▶ **Problem description**
For this exercise, restate word for word only the lines from the one containing "The height and" through the last line below. Pictures do not get copied.

▶ **Given data**
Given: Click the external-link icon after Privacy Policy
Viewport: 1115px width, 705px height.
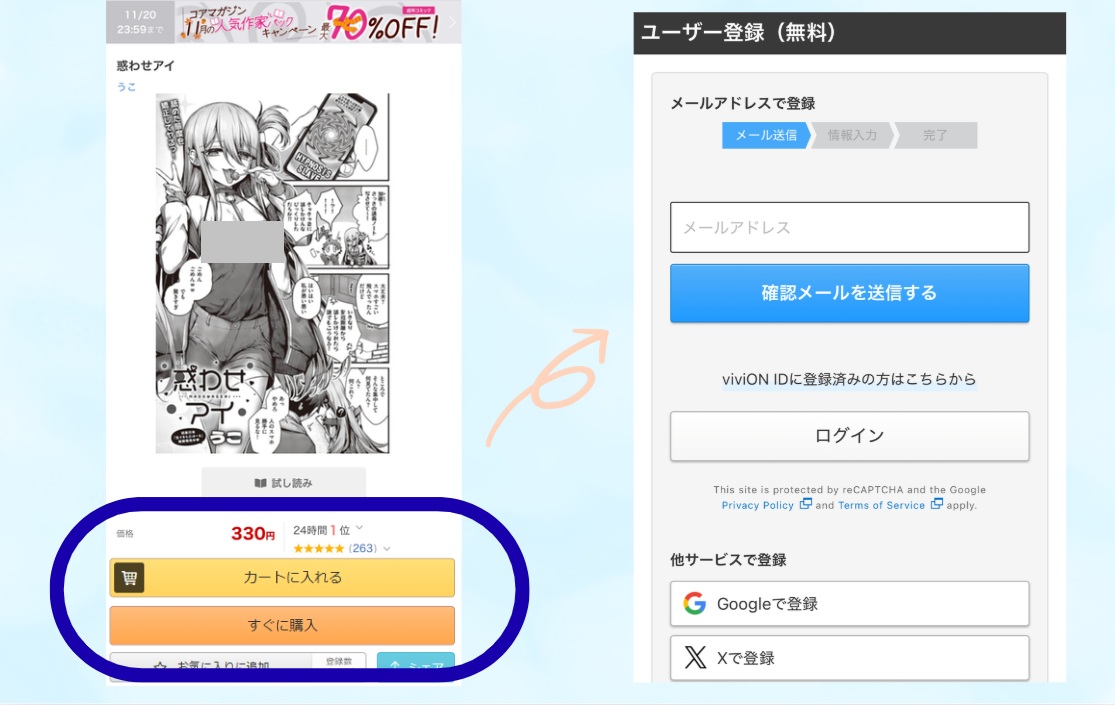Looking at the screenshot, I should tap(805, 504).
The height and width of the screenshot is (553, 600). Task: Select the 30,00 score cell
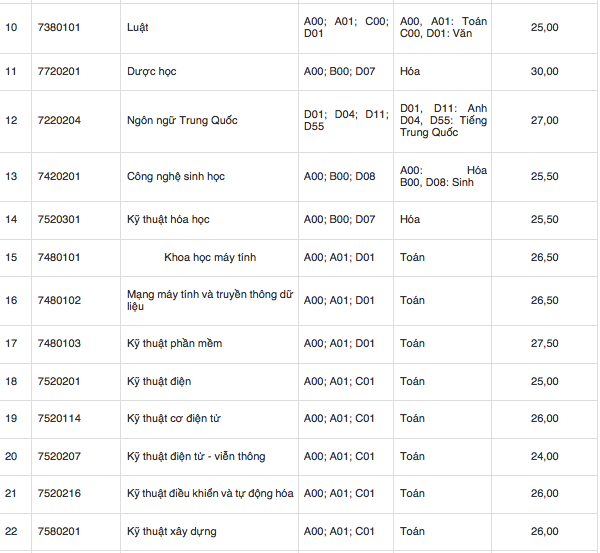point(544,72)
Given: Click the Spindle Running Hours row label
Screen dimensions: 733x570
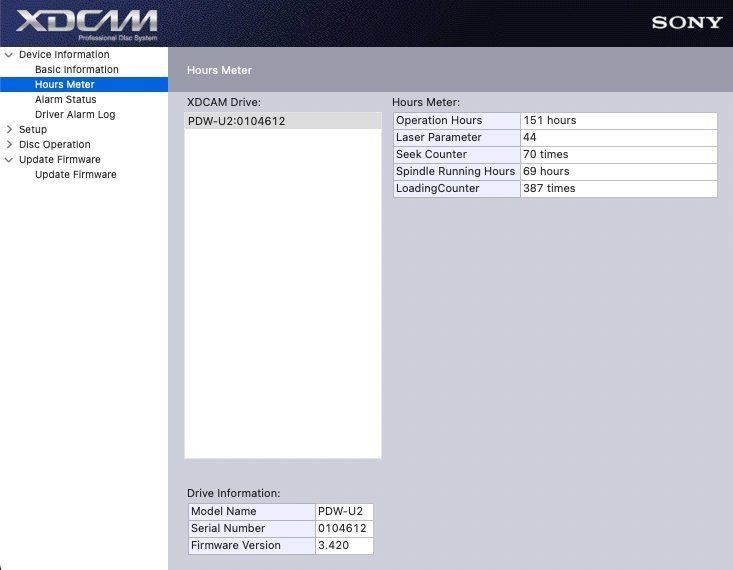Looking at the screenshot, I should [x=455, y=172].
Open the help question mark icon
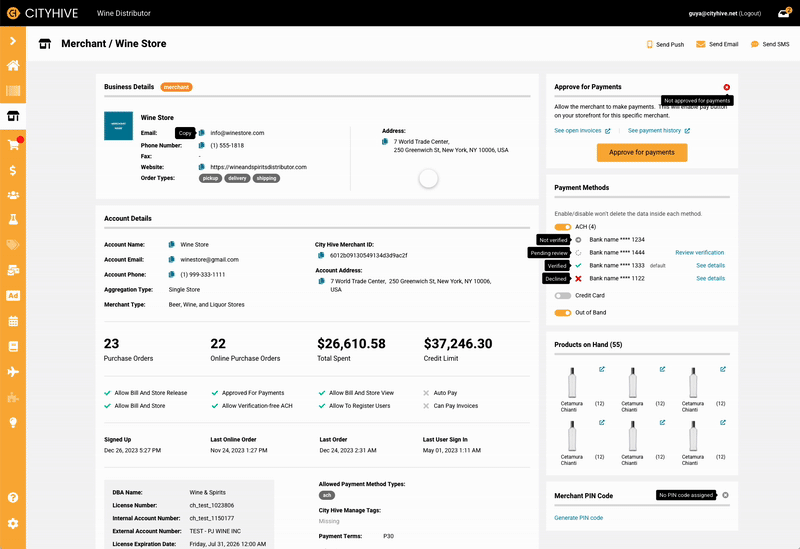The width and height of the screenshot is (800, 549). (x=13, y=497)
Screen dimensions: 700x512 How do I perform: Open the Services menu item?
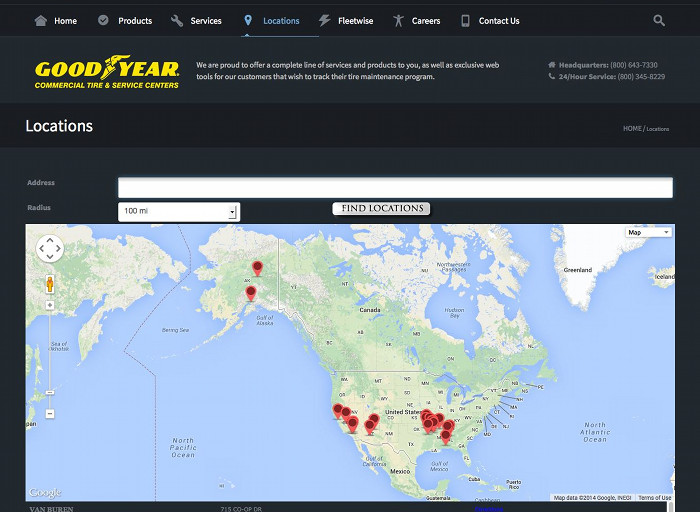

▶ **Output of the exercise**
The height and width of the screenshot is (553, 600). Task: Select the 30,00 score cell
point(544,72)
Given: Click the Spindle Running Hours row label
Screen dimensions: 733x570
Looking at the screenshot, I should [x=455, y=172].
Open the help question mark icon
The width and height of the screenshot is (800, 549). (x=13, y=497)
Screen dimensions: 700x512 How do I perform: Open the Services menu item?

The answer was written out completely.